◆ **OBJECTIVE**: Could you copy the listing below word for word, starting at its first line and ending with the line that contains "Looking at the screenshot, I should 1241,33.", including that line and nothing after it?
╭──
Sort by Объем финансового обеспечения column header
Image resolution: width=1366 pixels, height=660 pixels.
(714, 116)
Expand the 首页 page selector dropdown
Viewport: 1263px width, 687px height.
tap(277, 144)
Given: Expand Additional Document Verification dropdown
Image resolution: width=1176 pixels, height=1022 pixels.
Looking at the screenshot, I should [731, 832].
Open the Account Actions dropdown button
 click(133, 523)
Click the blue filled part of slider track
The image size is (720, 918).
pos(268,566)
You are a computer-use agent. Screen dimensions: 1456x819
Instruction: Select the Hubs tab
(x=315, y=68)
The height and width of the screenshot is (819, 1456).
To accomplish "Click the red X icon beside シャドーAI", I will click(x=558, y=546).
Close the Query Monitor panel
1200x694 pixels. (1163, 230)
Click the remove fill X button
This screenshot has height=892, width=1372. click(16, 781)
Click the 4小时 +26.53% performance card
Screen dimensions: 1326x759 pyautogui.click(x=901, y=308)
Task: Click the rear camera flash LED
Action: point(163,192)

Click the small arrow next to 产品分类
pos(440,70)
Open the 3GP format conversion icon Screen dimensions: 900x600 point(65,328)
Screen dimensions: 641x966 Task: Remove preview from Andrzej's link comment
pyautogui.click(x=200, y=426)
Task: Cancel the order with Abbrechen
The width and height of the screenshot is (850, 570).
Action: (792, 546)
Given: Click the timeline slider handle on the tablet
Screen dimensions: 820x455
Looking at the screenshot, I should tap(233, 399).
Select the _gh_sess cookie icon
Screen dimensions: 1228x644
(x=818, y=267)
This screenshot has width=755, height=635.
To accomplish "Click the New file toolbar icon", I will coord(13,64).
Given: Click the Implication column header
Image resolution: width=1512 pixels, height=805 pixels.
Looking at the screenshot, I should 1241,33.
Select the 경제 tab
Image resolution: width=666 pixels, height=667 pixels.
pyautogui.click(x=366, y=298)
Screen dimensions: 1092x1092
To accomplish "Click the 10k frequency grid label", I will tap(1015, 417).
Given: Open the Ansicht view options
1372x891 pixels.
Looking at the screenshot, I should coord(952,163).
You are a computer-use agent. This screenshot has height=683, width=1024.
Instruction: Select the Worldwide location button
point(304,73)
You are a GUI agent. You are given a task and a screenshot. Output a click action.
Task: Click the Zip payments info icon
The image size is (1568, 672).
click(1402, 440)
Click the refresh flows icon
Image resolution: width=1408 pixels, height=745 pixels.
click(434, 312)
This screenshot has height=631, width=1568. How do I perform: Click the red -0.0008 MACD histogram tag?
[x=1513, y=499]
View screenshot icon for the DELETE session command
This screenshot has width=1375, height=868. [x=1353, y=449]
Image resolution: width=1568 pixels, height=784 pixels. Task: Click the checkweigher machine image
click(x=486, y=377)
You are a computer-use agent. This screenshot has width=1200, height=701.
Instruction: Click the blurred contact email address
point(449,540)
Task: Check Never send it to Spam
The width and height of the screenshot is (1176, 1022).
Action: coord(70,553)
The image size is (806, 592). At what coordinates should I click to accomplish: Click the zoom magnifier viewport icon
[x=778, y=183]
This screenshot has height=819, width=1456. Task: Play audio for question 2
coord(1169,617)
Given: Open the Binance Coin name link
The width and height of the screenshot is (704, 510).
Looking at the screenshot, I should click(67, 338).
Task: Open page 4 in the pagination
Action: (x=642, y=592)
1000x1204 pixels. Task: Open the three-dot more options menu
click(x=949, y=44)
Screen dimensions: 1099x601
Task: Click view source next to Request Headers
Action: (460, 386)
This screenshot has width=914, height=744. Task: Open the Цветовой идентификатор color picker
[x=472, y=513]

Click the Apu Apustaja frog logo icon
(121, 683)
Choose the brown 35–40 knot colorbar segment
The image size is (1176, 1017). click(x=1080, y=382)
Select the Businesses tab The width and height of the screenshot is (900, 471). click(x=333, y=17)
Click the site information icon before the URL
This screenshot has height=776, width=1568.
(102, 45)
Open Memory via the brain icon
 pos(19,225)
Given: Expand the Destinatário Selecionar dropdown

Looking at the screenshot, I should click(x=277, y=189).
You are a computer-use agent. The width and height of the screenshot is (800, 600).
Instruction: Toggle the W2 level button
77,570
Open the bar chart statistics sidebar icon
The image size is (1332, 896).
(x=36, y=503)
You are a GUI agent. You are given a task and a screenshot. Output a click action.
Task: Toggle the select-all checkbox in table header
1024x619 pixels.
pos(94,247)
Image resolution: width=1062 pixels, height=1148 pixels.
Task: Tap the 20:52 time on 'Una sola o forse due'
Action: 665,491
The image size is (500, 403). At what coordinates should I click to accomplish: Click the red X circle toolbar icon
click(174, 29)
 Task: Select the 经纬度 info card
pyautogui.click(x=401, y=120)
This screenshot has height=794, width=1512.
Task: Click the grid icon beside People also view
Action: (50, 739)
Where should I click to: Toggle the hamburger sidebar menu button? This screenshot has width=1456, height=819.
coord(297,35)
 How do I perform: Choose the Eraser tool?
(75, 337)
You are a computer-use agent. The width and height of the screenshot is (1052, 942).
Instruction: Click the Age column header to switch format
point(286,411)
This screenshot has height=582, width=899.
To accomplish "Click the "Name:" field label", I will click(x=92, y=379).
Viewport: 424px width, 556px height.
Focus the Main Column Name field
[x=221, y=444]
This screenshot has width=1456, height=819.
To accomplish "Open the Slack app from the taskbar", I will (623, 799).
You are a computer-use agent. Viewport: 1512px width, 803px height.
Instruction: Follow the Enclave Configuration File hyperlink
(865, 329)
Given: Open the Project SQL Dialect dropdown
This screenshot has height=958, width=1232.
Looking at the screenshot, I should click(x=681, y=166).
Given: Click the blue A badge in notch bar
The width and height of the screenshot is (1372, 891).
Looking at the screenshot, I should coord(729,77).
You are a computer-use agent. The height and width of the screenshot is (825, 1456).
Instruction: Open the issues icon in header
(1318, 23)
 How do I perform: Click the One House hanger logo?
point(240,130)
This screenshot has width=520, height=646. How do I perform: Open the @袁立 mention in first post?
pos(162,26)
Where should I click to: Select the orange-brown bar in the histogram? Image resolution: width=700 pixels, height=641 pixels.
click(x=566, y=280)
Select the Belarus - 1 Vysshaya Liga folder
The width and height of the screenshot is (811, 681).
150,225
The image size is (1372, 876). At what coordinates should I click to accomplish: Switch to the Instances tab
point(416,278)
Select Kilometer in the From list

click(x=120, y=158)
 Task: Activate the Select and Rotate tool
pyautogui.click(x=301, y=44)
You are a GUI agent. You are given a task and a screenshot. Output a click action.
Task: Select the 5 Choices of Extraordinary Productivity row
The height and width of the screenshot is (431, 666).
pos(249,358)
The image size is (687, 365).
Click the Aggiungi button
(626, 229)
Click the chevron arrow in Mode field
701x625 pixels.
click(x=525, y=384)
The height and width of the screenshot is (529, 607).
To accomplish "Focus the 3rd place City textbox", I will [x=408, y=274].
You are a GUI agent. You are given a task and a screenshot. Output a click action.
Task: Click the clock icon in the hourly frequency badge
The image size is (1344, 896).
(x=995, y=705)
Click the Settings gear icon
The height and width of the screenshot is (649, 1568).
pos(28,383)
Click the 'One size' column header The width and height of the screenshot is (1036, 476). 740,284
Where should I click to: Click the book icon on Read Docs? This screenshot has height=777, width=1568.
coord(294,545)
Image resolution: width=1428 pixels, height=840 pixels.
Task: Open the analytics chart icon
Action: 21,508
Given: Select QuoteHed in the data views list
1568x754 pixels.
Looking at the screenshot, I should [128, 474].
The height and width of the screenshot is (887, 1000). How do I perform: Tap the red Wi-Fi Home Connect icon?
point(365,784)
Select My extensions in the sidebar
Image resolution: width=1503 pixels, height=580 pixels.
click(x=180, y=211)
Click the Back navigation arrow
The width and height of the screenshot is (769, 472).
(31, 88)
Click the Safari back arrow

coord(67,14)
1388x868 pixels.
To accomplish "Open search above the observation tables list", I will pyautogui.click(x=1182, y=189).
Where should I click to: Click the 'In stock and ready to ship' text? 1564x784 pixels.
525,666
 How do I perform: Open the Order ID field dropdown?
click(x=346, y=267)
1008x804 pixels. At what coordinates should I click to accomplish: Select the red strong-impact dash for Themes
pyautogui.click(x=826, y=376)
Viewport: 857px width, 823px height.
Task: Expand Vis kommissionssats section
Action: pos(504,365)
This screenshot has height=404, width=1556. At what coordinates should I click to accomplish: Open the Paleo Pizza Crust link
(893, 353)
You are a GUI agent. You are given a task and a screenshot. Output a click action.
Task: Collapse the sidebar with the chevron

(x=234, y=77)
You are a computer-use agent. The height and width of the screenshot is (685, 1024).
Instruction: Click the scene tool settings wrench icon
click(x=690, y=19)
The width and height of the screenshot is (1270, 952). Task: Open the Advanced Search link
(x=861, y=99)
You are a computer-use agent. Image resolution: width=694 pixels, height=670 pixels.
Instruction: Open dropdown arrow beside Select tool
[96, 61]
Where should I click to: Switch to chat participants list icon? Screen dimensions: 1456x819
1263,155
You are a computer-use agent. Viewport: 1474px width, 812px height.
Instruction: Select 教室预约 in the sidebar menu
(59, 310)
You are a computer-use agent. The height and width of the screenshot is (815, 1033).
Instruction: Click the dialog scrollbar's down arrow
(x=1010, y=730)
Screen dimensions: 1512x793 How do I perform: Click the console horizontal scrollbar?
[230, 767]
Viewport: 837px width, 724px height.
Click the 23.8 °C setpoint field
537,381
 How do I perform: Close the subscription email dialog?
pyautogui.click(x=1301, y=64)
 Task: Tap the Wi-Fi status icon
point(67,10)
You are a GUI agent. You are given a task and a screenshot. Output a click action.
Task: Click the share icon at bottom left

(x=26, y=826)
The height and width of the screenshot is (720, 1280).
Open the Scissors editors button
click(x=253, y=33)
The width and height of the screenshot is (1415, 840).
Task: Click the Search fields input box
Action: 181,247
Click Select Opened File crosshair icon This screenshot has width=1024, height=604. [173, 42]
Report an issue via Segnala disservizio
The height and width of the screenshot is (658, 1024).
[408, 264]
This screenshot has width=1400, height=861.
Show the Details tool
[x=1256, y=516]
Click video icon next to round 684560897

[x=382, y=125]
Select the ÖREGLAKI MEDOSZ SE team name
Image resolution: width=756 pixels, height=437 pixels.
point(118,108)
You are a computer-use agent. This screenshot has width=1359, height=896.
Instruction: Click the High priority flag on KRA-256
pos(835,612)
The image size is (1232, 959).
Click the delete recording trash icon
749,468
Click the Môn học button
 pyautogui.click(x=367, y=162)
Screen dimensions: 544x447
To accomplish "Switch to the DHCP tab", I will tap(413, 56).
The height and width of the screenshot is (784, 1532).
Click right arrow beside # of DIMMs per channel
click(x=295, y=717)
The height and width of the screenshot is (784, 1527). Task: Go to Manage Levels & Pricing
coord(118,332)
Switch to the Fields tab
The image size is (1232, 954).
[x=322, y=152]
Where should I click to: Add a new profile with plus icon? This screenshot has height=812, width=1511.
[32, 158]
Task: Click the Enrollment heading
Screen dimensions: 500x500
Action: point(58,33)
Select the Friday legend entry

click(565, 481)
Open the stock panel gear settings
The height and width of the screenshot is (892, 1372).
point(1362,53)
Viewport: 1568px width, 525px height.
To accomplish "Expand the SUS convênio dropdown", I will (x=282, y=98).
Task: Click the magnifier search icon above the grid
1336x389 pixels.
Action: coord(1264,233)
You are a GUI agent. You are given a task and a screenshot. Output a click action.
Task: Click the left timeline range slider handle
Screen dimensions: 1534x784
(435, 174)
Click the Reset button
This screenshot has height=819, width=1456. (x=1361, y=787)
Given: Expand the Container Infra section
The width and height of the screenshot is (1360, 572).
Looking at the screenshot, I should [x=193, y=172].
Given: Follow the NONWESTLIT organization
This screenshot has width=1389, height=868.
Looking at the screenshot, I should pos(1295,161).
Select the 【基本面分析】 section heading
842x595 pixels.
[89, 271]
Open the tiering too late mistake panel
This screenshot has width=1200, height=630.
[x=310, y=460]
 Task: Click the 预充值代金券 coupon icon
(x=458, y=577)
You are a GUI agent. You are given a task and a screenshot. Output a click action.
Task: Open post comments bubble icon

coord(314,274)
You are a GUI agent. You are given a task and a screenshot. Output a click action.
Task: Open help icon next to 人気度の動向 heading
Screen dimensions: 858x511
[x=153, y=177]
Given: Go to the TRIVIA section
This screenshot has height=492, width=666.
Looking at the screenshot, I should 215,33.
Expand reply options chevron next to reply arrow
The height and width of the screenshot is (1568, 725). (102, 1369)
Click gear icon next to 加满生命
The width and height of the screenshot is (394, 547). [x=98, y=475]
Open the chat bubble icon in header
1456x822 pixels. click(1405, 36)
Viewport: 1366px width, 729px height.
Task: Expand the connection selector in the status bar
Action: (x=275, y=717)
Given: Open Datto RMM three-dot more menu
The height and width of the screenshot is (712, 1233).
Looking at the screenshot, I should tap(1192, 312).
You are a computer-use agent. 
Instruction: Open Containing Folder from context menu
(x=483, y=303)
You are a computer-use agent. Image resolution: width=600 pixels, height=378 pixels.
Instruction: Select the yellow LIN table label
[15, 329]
╰──
◆ **ANSWER TO THIS PROBLEM**:
Sort by Объем финансового обеспечения column header
Image resolution: width=1366 pixels, height=660 pixels.
(714, 116)
Expand the 首页 page selector dropdown
Viewport: 1263px width, 687px height.
tap(277, 144)
Given: Expand Additional Document Verification dropdown
Image resolution: width=1176 pixels, height=1022 pixels.
Looking at the screenshot, I should [731, 832].
Open the Account Actions dropdown button
 click(133, 523)
Click the blue filled part of slider track
The image size is (720, 918).
pos(268,566)
You are a computer-use agent. Screen dimensions: 1456x819
Instruction: Select the Hubs tab
(x=315, y=68)
The height and width of the screenshot is (819, 1456).
To accomplish "Click the red X icon beside シャドーAI", I will click(x=558, y=546).
Close the Query Monitor panel
1200x694 pixels. (1163, 230)
Click the remove fill X button
This screenshot has height=892, width=1372. click(16, 781)
Click the 4小时 +26.53% performance card
Screen dimensions: 1326x759 pyautogui.click(x=901, y=308)
Task: Click the rear camera flash LED
Action: point(163,192)

Click the small arrow next to 产品分类
pos(440,70)
Open the 3GP format conversion icon Screen dimensions: 900x600 point(65,328)
Screen dimensions: 641x966 Task: Remove preview from Andrzej's link comment
pyautogui.click(x=200, y=426)
Task: Cancel the order with Abbrechen
The width and height of the screenshot is (850, 570).
Action: (792, 546)
Given: Click the timeline slider handle on the tablet
Screen dimensions: 820x455
Looking at the screenshot, I should tap(233, 399).
Select the _gh_sess cookie icon
Screen dimensions: 1228x644
(x=818, y=267)
This screenshot has width=755, height=635.
To accomplish "Click the New file toolbar icon", I will coord(13,64).
Given: Click the Implication column header
Image resolution: width=1512 pixels, height=805 pixels.
Looking at the screenshot, I should 1241,33.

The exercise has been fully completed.